«Классика и мы» – дискуссия на века - стр. 8
Дело в том, что классика, о которой мы говорим, она, в отличие от многих других стран, находится за нашими плечами совсем недалеко. Она – рядом.
И если кто-нибудь скажет нам, что, дескать, это все уже прошло, все это неизвестно когда было, это бабушкины сказки, мы вам ответим – извините, мы это видели. Даже люди нашего поколения были когда-то в настоящем театре и видели настоящие классические произведения, поставленные классическими режиссерами.

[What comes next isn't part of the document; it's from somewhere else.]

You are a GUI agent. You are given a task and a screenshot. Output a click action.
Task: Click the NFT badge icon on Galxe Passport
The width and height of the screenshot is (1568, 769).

Мы знали, что такое Качалов, что такое Хмелев, что такое Москвин, Тарханов, что такое спектакль, поставленный Станиславским, что такое Чехов в Художественном театре, что такое Островский в Малом театре. Мы это видели. И пусть нам не говорят, что эти произведения, эта классика была чем-то таким, от чего нужно идти дальше и что она была не новаторской. Пусть нам не говорят, что постановка классических произведений в этих театрах и в этой режиссуре совершенно бесследно и неожиданно исчезла в течение каких-то десятилетий. Пусть нам не говорят, что здесь не было новаторства, исходящего из самой природы этих произведений.
Если мы вспомним о том, скажем, простом факте, когда было поставлено в Художественном театре «Воскресение» – роман толстовский, «экранизация», «интерпретация». И когда в результате этой интерпретации, действительно, исходя из самой внутренней потребности романа, был выделен голос автора, вышел на сцену, – тот голос, который мы слышали всегда в романе, толстовский голос, ясно и резко комментирующий все происходящее, – когда вышел на сцену Качалов, создав совершенно новую форму спектакля – автор, комментирующий происходящее действие, – то это было совершенно невероятное художественное новаторство. Однако вовсе не выступавшее в форме новаторства. Никто не говорил и не кричал, я помню это время, о том, что произошел какой-то сдвиг в художественных формах, о том, что были найдены какие-то новые формальные принципы, за которыми должны следовать другие режиссеры, потому что любое повторение формальных принципов, конечно, есть уже омертвление искусства, конечно, есть уже какая-то кора, которую потом приходится так или иначе долго рассасывать, разбивать. Поэтому всякое изобретательство формальных принципов заранее есть, конечно, нечто такое, что цепенит и давит художественный образ, а не освобождает его.
Так вот, повторяю, никто не кричал тогда, что это было формальным новшеством, хотя форма новая выступила с необыкновенной резкостью и ясностью.
Было великое новаторство, оно совершилось на наших глазах. Я не стану приводить другие примеры. Это было бы умножение примеров, а не какой-то разговор, ради которого мы с вами собрались здесь.